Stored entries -

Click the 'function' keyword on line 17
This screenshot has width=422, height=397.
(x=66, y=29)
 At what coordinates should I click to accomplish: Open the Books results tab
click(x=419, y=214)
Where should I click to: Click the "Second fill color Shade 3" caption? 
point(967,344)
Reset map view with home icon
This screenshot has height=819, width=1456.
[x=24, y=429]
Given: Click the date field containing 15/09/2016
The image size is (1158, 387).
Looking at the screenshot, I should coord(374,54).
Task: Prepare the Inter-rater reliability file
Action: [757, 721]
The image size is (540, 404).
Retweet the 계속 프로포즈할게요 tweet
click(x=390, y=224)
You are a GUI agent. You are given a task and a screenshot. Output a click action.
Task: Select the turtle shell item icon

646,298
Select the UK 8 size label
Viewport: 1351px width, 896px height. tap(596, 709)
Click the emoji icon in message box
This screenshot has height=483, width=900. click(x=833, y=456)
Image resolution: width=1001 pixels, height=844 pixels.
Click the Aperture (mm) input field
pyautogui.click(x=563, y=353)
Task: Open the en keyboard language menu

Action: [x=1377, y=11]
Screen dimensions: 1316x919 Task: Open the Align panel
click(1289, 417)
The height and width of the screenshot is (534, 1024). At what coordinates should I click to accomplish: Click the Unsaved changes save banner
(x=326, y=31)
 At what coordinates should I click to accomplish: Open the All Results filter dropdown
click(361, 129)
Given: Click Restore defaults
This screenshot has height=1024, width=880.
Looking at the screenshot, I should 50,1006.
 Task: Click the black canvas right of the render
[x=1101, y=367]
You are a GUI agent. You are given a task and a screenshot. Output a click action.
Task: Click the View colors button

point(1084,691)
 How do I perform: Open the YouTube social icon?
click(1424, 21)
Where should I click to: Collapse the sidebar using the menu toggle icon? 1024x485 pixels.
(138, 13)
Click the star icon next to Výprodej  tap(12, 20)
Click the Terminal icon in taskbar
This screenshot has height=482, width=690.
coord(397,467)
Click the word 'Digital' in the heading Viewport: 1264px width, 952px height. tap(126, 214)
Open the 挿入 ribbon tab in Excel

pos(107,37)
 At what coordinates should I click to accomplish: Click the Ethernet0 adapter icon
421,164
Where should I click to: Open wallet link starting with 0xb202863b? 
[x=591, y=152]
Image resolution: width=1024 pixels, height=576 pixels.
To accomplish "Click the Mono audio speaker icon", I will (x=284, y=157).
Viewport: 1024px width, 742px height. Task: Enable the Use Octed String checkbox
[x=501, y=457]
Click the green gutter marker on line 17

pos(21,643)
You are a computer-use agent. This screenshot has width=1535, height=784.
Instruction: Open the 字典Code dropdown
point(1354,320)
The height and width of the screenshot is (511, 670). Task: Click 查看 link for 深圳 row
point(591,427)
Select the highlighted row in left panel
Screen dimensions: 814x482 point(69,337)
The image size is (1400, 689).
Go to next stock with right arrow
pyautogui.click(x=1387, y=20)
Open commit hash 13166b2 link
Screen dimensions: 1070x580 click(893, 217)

INSTRUCTION - Rewrite the lines above, changing each "GUI agent" to "desktop agent" and leaving everything else unchanged.

EXERCISE SOLUTION -
Click the 'function' keyword on line 17
This screenshot has width=422, height=397.
(x=66, y=29)
 At what coordinates should I click to accomplish: Open the Books results tab
click(x=419, y=214)
Where should I click to: Click the "Second fill color Shade 3" caption? 
point(967,344)
Reset map view with home icon
This screenshot has height=819, width=1456.
[x=24, y=429]
Given: Click the date field containing 15/09/2016
The image size is (1158, 387).
Looking at the screenshot, I should coord(374,54).
Task: Prepare the Inter-rater reliability file
Action: [757, 721]
The image size is (540, 404).
Retweet the 계속 프로포즈할게요 tweet
click(x=390, y=224)
You are a desktop agent. You are given a task and a screenshot. Output a click action.
Task: Select the turtle shell item icon

646,298
Select the UK 8 size label
Viewport: 1351px width, 896px height. tap(596, 709)
Click the emoji icon in message box
This screenshot has height=483, width=900. click(x=833, y=456)
Image resolution: width=1001 pixels, height=844 pixels.
Click the Aperture (mm) input field
pyautogui.click(x=563, y=353)
Task: Open the en keyboard language menu

Action: [x=1377, y=11]
Screen dimensions: 1316x919 Task: Open the Align panel
click(1289, 417)
The height and width of the screenshot is (534, 1024). At what coordinates should I click to accomplish: Click the Unsaved changes save banner
(x=326, y=31)
 At what coordinates should I click to accomplish: Open the All Results filter dropdown
click(361, 129)
Given: Click Restore defaults
This screenshot has height=1024, width=880.
Looking at the screenshot, I should 50,1006.
 Task: Click the black canvas right of the render
[x=1101, y=367]
You are a desktop agent. You are given a task and a screenshot. Output a click action.
Task: Click the View colors button

point(1084,691)
 How do I perform: Open the YouTube social icon?
click(1424, 21)
Where should I click to: Collapse the sidebar using the menu toggle icon? 1024x485 pixels.
(138, 13)
Click the star icon next to Výprodej  tap(12, 20)
Click the Terminal icon in taskbar
This screenshot has height=482, width=690.
coord(397,467)
Click the word 'Digital' in the heading Viewport: 1264px width, 952px height. tap(126, 214)
Open the 挿入 ribbon tab in Excel

pos(107,37)
 At what coordinates should I click to accomplish: Click the Ethernet0 adapter icon
421,164
Where should I click to: Open wallet link starting with 0xb202863b? 
[x=591, y=152]
Image resolution: width=1024 pixels, height=576 pixels.
To accomplish "Click the Mono audio speaker icon", I will (x=284, y=157).
Viewport: 1024px width, 742px height. Task: Enable the Use Octed String checkbox
[x=501, y=457]
Click the green gutter marker on line 17

pos(21,643)
You are a computer-use agent. This screenshot has width=1535, height=784.
Instruction: Open the 字典Code dropdown
point(1354,320)
The height and width of the screenshot is (511, 670). Task: Click 查看 link for 深圳 row
point(591,427)
Select the highlighted row in left panel
Screen dimensions: 814x482 point(69,337)
The image size is (1400, 689).
Go to next stock with right arrow
pyautogui.click(x=1387, y=20)
Open commit hash 13166b2 link
Screen dimensions: 1070x580 click(893, 217)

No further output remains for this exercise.